Young Patnaites are looking forward to celebrating the festival in an eco-friendly way. People are looking for seed rakhis, rudraksh rakhis and rakhis made of various fabrics that decompose easily. Shiv Mohan, a rakhi stall owner on Boring Road, said, “People are asking for those rakhis which can decompose easily. While rudrakash rakhis can be preserved for long, fabric rakhis decompose easily. Keeping rudrakash at home is anyway considered auspicious. Besides, some of the rakhis made of papaya and basil seeds are also selling well. After the festival is over, people can also plant these seeds in their garden.”
Get it customised
Many Patnaties want to get their rakhis made according to their choice. They can either get it done from various online shopping portals or from local artistes. Shipra Singh, a college student who got a rakhi customised for her brother, said, “My brother likes simple rakhis with a traditional touch. Though various kinds of rakhis are available in the market, I still wanted to get it made by a rakhi artist. It lends a personal touch.”
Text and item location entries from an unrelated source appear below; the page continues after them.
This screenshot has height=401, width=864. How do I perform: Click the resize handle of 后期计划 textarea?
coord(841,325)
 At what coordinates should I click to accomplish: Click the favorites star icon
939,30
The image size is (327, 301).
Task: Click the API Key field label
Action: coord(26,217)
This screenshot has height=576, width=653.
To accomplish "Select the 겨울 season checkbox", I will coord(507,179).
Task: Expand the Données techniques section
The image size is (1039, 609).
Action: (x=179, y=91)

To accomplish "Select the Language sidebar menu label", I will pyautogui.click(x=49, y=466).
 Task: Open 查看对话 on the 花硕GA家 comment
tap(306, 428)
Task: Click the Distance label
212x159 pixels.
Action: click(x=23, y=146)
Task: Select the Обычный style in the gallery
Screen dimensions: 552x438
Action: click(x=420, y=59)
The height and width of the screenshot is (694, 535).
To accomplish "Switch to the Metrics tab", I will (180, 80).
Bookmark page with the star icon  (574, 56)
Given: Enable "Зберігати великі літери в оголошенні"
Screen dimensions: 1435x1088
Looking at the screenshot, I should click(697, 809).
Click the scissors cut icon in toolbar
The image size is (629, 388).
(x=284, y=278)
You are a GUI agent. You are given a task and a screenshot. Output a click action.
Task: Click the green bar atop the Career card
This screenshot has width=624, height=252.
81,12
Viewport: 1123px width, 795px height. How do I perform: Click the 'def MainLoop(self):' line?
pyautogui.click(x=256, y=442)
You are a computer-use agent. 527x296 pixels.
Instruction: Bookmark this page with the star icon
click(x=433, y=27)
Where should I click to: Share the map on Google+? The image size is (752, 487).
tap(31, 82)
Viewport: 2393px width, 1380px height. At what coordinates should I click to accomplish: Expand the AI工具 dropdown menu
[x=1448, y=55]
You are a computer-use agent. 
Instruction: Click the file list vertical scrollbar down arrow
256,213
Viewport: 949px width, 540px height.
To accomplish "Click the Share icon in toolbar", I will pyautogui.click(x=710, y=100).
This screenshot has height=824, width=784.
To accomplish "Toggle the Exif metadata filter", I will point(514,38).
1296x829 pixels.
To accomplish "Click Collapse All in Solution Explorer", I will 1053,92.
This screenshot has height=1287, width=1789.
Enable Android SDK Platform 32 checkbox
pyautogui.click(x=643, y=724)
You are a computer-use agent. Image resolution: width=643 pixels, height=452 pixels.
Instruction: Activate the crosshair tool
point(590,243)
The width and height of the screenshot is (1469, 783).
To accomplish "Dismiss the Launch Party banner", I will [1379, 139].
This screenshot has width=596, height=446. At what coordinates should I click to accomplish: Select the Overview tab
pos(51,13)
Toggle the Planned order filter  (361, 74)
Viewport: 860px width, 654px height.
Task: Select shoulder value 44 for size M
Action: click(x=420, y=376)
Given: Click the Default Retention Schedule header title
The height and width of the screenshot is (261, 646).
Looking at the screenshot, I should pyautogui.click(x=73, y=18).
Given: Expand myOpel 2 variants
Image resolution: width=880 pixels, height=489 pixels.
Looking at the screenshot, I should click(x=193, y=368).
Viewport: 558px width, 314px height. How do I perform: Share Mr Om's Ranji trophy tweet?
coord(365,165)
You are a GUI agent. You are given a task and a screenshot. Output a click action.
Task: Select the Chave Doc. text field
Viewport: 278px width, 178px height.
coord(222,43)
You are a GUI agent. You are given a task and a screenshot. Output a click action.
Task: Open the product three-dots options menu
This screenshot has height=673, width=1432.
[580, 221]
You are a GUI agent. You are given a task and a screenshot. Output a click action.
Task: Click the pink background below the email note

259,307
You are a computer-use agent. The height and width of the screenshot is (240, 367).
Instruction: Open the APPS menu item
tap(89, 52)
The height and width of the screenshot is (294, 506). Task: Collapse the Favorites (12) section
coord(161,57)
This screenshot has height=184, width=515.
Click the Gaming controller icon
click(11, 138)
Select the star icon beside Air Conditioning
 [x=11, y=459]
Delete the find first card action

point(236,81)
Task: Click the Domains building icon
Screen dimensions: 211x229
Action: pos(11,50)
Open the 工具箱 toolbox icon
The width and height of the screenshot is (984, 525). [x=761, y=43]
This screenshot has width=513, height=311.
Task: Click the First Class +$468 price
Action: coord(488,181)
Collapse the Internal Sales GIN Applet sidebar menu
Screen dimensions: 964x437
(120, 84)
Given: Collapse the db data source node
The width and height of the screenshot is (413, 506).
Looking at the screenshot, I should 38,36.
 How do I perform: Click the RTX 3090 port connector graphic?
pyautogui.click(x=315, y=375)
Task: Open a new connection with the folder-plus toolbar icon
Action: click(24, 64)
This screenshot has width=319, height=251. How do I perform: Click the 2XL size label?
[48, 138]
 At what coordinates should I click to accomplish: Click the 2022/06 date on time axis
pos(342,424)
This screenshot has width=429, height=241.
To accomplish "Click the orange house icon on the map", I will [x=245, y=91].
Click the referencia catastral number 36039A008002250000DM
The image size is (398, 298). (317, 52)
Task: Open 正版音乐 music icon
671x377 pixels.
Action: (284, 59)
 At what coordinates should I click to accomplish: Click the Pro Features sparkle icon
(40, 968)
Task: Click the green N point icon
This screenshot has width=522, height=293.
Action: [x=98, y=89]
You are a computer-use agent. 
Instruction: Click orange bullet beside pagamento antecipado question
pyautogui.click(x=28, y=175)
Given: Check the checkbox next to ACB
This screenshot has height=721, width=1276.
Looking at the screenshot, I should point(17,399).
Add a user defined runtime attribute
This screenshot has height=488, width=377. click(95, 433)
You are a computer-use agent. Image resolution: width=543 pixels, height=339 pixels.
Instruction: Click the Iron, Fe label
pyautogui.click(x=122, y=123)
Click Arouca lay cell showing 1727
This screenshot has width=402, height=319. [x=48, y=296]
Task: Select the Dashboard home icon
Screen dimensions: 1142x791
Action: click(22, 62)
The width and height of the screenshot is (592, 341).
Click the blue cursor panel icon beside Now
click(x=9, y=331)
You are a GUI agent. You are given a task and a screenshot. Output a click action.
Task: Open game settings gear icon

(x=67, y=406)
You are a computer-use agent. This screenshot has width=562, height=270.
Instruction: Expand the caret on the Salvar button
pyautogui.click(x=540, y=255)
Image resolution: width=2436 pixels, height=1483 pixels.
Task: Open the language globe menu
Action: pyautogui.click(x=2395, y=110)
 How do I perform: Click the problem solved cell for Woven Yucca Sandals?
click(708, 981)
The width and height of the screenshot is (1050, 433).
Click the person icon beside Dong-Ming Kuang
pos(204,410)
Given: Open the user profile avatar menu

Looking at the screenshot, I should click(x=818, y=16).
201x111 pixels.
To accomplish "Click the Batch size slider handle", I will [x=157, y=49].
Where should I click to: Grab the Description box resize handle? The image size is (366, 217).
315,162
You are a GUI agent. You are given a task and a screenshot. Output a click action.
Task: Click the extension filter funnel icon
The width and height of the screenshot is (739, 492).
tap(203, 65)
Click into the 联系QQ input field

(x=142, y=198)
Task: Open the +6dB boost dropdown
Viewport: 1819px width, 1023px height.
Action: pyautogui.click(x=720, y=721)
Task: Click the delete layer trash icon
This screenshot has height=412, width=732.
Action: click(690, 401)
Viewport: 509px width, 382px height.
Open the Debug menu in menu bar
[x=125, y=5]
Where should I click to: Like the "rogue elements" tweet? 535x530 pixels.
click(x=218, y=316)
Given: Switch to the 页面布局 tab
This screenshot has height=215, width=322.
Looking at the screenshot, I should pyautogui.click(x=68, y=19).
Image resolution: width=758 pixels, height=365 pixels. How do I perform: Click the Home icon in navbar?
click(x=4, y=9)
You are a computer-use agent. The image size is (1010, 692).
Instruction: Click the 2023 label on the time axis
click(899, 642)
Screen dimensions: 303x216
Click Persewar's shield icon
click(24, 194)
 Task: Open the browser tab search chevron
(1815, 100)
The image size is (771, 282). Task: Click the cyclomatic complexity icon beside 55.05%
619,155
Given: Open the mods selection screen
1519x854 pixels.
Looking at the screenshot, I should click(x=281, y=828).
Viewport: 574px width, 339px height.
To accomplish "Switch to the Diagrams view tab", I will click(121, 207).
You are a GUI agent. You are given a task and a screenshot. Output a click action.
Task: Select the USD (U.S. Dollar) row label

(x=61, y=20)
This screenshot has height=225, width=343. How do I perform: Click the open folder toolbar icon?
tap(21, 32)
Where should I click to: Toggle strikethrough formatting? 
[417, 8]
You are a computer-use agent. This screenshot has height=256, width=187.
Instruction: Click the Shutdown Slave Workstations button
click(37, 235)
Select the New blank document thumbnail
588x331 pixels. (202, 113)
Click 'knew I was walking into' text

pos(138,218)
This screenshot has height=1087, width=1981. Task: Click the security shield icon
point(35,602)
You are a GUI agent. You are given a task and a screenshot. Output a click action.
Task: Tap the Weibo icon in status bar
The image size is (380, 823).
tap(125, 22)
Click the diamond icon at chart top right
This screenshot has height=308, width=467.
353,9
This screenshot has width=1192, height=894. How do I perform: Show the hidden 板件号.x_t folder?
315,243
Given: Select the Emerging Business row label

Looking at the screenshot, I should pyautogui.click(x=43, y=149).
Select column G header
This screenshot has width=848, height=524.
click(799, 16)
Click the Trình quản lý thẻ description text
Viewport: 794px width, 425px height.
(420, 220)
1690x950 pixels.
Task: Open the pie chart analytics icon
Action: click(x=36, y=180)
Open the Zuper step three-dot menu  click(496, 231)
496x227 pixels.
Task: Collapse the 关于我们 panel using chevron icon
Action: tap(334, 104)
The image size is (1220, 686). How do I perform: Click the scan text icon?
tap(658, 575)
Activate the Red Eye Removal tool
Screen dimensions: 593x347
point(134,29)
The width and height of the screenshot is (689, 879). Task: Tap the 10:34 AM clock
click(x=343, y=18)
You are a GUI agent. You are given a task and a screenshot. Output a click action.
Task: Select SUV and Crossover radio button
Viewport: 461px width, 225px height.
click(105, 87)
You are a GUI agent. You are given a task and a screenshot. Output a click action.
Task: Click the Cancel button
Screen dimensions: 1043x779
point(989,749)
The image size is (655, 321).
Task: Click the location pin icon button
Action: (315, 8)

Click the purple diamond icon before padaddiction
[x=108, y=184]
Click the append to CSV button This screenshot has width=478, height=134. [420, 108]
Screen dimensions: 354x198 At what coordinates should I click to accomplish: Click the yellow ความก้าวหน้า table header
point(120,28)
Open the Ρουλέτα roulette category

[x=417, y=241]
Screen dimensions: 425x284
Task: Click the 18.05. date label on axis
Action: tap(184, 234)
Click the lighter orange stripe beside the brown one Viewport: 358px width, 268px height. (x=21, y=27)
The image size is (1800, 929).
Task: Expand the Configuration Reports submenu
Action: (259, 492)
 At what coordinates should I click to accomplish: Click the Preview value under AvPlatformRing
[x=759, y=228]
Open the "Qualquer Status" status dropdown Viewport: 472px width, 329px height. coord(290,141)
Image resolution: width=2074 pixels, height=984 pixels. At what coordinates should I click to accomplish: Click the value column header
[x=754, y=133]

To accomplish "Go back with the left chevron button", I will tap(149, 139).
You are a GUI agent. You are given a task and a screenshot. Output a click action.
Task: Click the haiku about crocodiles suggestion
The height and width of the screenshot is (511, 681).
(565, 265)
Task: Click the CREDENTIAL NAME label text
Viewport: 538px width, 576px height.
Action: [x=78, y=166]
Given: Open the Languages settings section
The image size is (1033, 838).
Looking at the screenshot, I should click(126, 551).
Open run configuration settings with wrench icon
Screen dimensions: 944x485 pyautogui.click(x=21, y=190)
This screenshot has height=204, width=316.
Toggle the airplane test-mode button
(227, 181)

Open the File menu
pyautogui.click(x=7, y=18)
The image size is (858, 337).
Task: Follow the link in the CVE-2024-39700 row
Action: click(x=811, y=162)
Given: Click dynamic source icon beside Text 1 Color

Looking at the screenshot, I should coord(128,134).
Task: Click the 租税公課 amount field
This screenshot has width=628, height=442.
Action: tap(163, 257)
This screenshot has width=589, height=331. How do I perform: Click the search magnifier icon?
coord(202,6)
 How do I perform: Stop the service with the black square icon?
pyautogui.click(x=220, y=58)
Pummy Agrawal who got a silver rakhi customised from a jewellery store, said, “This year, I wanted to tie a silver rakhi, which my brother can treasure for a long time. When I visited the jewellery stores, I found ample designs in silver and gold. They offered me a design book, from which customers can choose their favourite pick and get it made. I chose a traditional design for my brother. I hope he likes it.”
Also known as bhabhi rakhi, you can tie this beautiful string of love on a bangle or on your sister-in-law’s wrist. Though this is primarily a Marwari custom, now people of other communities also love to celebrate it with equal enthusiasm. Anjali Sharma, an engineer, said, “This supposedly strengthens the special bond between you and your bhabhi. In the last couple of years, the sales of lumba rakhis have increased a lot in Patna, and almost all the stall keepers have introduced their latest collections.”
From doll rakhi, soft toy, stone, pearl rakhi to Superman , Chhota Bheem and other cartoon rakhis are leaving Patnities spoilt for choice. Suresh Tiwari, a shopkeeper from Chudi Market, said, “This year, we have come up with many new varieties to meet the standards of online shopping portals. Last year, people went online to buy rakhis and so the business was not good. However, this time, we have displayed several quirky designs to lure customers. This has worked well for us, and we are doing a brisk business. The prices of these rakhis range between `15 and `450, which is much lower than what you get online.”